#### Exercise instructions:
Only lines that contain the string "player" should be returned from the material below.

#### Given entries:
---*---

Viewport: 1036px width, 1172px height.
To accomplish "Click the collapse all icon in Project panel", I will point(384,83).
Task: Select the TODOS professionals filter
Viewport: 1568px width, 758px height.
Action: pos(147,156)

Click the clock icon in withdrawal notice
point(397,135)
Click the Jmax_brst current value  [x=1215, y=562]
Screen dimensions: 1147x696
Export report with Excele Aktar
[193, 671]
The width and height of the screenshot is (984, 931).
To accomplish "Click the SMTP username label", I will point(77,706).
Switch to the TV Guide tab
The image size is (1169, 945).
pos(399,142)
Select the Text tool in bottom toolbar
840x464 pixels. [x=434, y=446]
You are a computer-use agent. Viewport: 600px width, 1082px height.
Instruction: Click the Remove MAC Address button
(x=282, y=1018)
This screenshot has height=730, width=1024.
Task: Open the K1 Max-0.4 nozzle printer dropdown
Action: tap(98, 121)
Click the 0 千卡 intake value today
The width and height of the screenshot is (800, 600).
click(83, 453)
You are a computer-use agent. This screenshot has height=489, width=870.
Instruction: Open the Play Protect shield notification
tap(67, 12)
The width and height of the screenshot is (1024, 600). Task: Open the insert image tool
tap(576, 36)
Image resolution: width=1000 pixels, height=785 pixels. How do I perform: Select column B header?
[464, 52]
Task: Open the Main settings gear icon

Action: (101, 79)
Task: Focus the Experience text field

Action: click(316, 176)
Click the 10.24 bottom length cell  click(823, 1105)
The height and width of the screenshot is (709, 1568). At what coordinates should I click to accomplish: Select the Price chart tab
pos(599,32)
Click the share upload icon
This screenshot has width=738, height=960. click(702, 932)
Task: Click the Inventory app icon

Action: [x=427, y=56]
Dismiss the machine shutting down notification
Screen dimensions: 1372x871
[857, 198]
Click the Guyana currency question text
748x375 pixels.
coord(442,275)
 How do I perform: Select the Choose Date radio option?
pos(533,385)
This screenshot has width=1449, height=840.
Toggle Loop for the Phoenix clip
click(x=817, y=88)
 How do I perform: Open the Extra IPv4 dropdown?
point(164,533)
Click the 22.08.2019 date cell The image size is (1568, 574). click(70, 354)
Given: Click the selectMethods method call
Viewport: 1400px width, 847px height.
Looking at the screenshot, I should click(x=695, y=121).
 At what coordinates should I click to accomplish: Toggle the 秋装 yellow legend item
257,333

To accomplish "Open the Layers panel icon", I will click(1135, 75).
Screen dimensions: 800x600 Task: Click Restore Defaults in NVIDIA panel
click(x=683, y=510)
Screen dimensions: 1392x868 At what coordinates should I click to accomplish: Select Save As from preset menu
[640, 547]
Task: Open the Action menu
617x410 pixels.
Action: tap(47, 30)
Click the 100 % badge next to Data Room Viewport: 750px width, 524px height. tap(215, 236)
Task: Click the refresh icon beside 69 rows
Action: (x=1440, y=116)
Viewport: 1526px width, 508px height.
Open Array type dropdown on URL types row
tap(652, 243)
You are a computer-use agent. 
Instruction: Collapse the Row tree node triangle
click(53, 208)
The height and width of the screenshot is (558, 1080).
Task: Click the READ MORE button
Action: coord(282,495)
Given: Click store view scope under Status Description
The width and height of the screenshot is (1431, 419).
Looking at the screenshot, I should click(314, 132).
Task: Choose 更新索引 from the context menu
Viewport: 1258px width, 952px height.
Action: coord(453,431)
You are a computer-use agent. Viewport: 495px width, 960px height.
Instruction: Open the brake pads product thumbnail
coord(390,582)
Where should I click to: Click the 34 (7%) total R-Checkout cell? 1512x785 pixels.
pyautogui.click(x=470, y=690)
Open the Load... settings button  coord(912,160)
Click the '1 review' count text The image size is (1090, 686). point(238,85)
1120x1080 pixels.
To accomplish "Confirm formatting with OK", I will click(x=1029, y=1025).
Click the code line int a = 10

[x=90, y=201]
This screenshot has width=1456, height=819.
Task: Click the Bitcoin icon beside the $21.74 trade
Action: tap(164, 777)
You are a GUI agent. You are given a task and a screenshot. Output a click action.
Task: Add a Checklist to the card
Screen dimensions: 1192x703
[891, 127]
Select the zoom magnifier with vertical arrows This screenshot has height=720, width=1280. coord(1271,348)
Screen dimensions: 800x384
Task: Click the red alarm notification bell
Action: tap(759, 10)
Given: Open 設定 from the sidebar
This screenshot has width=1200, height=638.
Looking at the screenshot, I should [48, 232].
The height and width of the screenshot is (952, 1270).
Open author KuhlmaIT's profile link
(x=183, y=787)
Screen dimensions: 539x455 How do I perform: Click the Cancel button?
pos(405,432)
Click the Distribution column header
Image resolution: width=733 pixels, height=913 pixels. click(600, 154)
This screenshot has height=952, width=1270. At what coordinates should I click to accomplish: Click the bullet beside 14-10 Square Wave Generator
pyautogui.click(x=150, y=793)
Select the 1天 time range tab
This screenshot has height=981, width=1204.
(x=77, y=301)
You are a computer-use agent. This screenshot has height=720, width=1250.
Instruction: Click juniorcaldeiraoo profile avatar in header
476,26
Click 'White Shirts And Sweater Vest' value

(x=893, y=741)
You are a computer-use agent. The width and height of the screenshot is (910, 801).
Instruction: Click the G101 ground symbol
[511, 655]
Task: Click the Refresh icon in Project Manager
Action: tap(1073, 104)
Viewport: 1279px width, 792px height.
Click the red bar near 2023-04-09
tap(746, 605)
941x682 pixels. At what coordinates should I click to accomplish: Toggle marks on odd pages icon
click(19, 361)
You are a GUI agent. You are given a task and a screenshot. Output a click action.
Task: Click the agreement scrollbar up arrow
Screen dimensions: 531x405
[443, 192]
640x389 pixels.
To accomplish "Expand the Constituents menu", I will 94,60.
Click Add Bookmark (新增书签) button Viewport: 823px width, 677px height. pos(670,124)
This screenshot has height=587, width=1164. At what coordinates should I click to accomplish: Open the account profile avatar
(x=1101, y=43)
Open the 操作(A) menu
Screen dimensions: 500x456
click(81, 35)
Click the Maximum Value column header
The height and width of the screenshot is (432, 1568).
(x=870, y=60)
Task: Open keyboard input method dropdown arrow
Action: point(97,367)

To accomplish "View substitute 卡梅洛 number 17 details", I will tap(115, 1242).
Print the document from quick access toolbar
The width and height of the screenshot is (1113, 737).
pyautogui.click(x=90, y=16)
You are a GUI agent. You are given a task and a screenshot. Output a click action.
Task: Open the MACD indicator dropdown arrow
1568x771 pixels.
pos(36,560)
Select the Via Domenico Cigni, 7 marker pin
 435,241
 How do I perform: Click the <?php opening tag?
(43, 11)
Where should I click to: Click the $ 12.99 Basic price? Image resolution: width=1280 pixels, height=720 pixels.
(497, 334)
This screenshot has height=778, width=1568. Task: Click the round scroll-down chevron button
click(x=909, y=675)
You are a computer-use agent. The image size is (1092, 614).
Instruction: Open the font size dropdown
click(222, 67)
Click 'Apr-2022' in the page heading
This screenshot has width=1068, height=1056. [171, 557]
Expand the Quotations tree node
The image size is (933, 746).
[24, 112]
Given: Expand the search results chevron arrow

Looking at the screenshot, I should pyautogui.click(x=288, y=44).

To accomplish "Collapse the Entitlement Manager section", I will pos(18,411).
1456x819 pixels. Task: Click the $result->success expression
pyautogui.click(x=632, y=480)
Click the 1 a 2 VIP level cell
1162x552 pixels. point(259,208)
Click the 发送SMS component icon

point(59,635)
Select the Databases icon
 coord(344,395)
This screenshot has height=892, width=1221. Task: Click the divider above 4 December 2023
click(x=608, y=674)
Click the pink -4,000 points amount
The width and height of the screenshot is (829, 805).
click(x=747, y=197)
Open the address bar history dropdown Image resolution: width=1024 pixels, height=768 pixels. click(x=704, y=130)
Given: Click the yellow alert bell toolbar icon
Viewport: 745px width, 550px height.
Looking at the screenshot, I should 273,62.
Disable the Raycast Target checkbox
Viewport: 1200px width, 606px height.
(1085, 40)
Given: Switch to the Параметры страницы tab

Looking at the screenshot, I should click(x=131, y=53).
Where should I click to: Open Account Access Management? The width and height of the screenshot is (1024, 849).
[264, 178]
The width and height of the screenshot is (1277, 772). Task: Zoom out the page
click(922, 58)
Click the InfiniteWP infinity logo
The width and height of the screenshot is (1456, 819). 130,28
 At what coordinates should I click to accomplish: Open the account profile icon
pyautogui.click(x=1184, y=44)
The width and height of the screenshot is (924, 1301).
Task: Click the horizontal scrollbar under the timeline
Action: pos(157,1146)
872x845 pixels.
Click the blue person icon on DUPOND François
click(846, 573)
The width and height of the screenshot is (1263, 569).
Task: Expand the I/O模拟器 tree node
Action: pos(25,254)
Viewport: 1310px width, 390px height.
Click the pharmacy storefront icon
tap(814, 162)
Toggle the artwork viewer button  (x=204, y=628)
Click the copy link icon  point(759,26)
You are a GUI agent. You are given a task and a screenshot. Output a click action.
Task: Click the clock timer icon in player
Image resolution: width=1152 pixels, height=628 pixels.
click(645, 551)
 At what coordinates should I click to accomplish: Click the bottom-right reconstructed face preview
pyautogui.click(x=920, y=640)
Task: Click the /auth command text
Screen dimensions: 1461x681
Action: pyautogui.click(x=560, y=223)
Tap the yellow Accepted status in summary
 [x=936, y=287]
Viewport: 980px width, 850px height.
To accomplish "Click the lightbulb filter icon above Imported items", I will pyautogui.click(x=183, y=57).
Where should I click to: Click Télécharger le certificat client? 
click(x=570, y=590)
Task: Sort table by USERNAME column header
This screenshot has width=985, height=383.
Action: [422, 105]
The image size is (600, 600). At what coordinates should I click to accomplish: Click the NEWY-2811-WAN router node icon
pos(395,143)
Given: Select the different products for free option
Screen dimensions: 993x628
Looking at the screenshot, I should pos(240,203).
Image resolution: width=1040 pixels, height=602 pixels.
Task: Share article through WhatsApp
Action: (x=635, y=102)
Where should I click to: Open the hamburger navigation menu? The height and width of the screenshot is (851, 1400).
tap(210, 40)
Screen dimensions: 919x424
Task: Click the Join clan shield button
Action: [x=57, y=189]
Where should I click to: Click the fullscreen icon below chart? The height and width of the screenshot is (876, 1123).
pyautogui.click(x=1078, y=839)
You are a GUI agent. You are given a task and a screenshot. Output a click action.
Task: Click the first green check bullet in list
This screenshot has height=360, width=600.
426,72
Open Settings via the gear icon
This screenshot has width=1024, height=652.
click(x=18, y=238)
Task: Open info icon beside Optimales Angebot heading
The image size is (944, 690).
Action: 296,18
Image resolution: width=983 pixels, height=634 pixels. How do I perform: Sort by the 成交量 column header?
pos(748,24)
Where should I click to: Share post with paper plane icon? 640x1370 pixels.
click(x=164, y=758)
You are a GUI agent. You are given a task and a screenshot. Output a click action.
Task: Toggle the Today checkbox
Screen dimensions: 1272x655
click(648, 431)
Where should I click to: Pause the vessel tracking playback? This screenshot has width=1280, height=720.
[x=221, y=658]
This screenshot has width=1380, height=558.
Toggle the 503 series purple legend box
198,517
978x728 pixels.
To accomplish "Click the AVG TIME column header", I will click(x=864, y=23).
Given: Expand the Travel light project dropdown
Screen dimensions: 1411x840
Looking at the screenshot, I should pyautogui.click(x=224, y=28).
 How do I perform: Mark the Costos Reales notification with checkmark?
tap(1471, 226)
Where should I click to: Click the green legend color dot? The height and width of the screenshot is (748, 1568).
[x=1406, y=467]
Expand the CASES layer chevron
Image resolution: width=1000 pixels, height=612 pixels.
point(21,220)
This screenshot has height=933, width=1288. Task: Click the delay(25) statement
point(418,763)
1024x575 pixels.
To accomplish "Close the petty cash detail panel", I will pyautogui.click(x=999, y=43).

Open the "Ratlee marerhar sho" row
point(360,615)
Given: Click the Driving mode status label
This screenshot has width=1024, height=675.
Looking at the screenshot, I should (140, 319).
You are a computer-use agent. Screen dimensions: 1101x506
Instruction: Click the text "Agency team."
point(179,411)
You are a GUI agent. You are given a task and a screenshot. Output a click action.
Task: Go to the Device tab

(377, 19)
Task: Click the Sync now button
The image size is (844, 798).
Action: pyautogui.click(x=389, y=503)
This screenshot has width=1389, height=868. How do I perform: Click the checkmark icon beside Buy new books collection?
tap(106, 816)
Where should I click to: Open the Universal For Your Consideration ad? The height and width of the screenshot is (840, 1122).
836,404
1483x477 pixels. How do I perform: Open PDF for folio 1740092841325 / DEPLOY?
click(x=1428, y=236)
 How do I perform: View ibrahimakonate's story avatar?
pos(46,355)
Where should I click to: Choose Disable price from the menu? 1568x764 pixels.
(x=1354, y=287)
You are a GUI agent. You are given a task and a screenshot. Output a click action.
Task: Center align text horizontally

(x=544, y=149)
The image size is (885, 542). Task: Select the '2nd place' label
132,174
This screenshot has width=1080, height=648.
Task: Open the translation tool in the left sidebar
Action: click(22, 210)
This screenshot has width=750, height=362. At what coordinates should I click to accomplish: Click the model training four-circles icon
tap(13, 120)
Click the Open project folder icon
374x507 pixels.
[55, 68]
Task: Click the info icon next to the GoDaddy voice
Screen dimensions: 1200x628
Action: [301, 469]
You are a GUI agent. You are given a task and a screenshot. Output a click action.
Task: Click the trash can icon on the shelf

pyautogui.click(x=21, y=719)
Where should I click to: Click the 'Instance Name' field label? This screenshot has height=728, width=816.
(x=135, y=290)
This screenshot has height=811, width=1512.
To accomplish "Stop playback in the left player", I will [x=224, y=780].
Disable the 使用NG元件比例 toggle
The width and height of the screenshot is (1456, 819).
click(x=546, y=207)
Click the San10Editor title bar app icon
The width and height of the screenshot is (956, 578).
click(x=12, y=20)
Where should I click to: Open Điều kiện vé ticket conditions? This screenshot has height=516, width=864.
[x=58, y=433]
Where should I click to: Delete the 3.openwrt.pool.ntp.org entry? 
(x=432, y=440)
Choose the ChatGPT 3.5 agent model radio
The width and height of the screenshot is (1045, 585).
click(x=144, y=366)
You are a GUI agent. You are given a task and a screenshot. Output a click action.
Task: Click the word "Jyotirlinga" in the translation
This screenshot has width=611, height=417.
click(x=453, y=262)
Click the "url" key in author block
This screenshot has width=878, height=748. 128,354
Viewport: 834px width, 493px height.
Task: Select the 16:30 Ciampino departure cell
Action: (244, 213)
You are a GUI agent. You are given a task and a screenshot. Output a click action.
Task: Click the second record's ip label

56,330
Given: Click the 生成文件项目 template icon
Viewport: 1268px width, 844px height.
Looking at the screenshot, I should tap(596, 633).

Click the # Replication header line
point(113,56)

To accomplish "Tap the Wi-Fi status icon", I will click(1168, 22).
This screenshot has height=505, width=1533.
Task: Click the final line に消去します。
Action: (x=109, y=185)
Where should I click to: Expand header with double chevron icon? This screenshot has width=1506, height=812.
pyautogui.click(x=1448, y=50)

---*---

#### Response to this task:
Task: Click the clock timer icon in player
To accomplish "Stop playback in the left player", I will [x=224, y=780].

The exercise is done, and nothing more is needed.